### Assigned task 1
According to the passage on the GSK collaboration, what royalty rate applies to combination products such as a MABA/ICS?
### Assigned task 2
Continue the passage on the GSK collaboration from its final sentence.

### Excerpted text
== Segment start ==

In connection with the LABA collaboration, in 2002, we received from GSK an upfront payment of $10.0 million and sold to an affiliate of GSK shares of our Series E preferred stock for an aggregate purchase price of $40.0 million. Through December 31, 2010, we have received a total of $60.0 million in upfront and development milestone payments, and we do not currently expect to be eligible for any additional milestones under this collaboration.

Upon GSK's decision to license a program, GSK is responsible for funding all future development, manufacturing and commercialization activities for product candidates in that program. In addition, GSK is obligated to use diligent efforts to develop and commercialize product candidates from any program that it licenses. Consistent with our strategy, we are obligated to use diligent efforts at our sole cost to discover two structurally different product candidates for any programs on which GSK has an option under the alliance. If these programs are successfully advanced through development by GSK, we are entitled to receive clinical, regulatory and commercial milestone payments and royalties on any sales of medicines developed from these programs. For any programs licensed under this agreement, the royalty structure for a product containing one of our compounds as a single active ingredient would result in an average percentage royalty rate in the low double digits. For single-agent MABA products, we are entitled to receive royalties from GSK of between 10% and 20% of annual global net sales up to $3.5 billion, and 7.5% for all annual global net sales above $3.5 billion. For combination products, such as a MABA/ICS, the royalty rate is 70% of the rate applicable to sales of single-agent MABA medicines. If a product is successfully commercialized, in addition to any royalty revenue that we receive, the total upfront and milestone payments that we could receive in any given program that GSK licenses range from $130.0 million to $162.0 million for programs with single-agent medicines and up to $252.0 million for programs with both a single-agent and a combination medicine. If GSK chooses not to license a program, we retain all rights to the program and may continue the program alone or with a third party. To date, GSK has licensed our two COPD programs: LAMA and MABA. We received $5.0 million payments from GSK in connection with its license of each of our LAMA and MABA programs in August 2004 and March 2005, respectively. In 2009, GSK returned the LAMA program to us because the formulation of the lead product candidate was incompatible with GSK's proprietary inhaler device. GSK has chosen not to license our antibacterial, anesthesia, 5-HT4 and PµMA programs. There can be no assurance that GSK will license either of the two remaining programs under the alliance agreement, which could have an adverse effect on our business and financial condition.

== Segment end ==

### Provided material
== Segment start ==

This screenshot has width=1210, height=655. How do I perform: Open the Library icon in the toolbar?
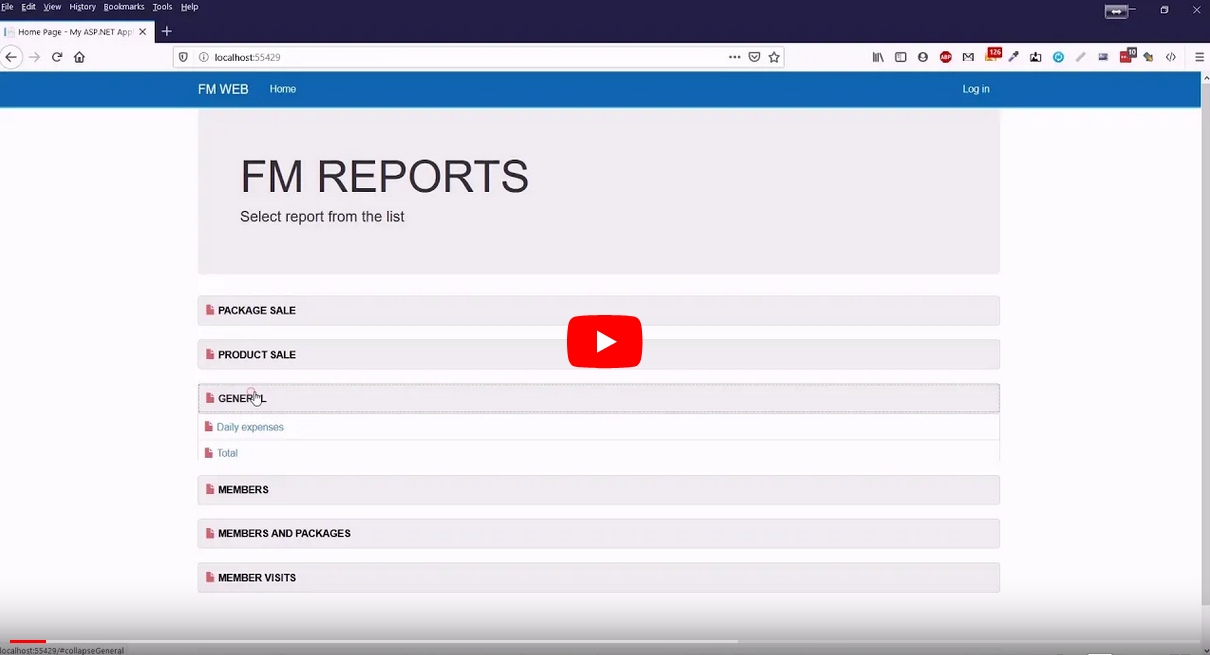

== Segment end ==
== Segment start ==

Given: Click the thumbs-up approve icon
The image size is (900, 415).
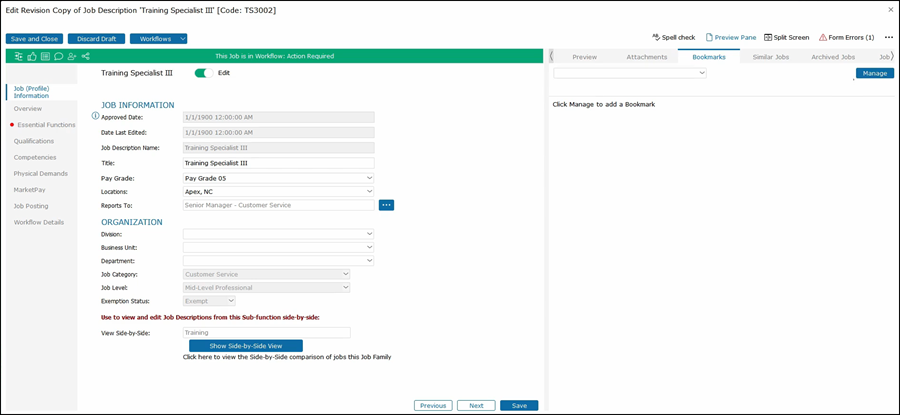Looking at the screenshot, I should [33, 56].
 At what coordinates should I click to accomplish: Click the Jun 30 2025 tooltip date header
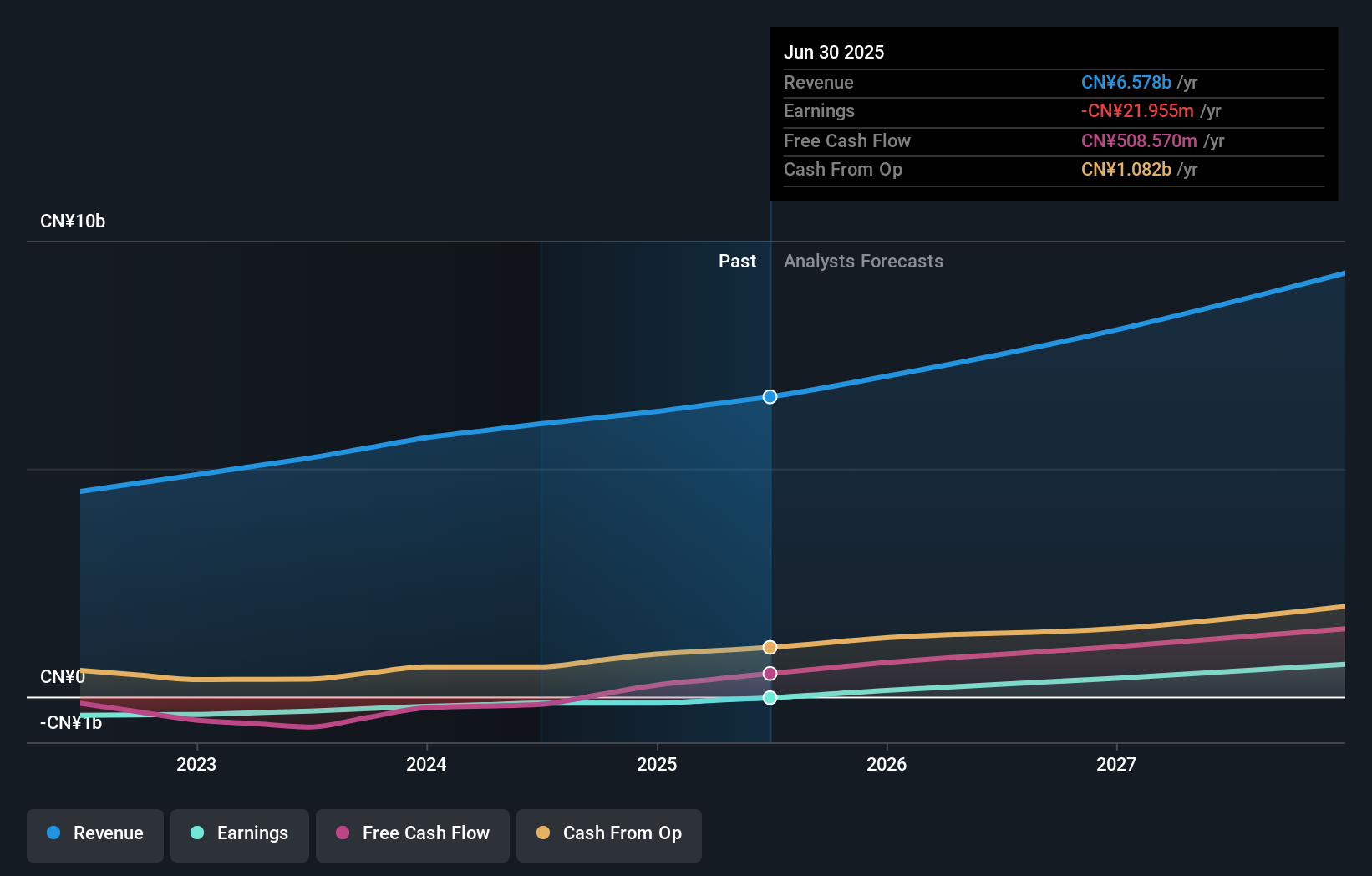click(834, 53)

== Segment end ==

### Answer box 1
70% of the rate applicable to sales of single-agent MABA medicines.

### Answer box 2
In May 2004, GSK purchased through an affiliate 6,387,096 shares of our Class A common stock for an aggregate purchase price of $108.9 million and, upon the closing of our initial public offering on October 8, 2004, GSK purchased through an affiliate an additional 433,757 shares of Class A common stock for an aggregate purchase price of $6.9 million. In addition, on November 29, 2010, GSK purchased through an affiliate in a private placement 5,750,000 shares of our common stock for an aggregate purchase price of $129.4 million. GSK's ownership position of our outstanding stock was approximately 18.3% as of February 14, 2011.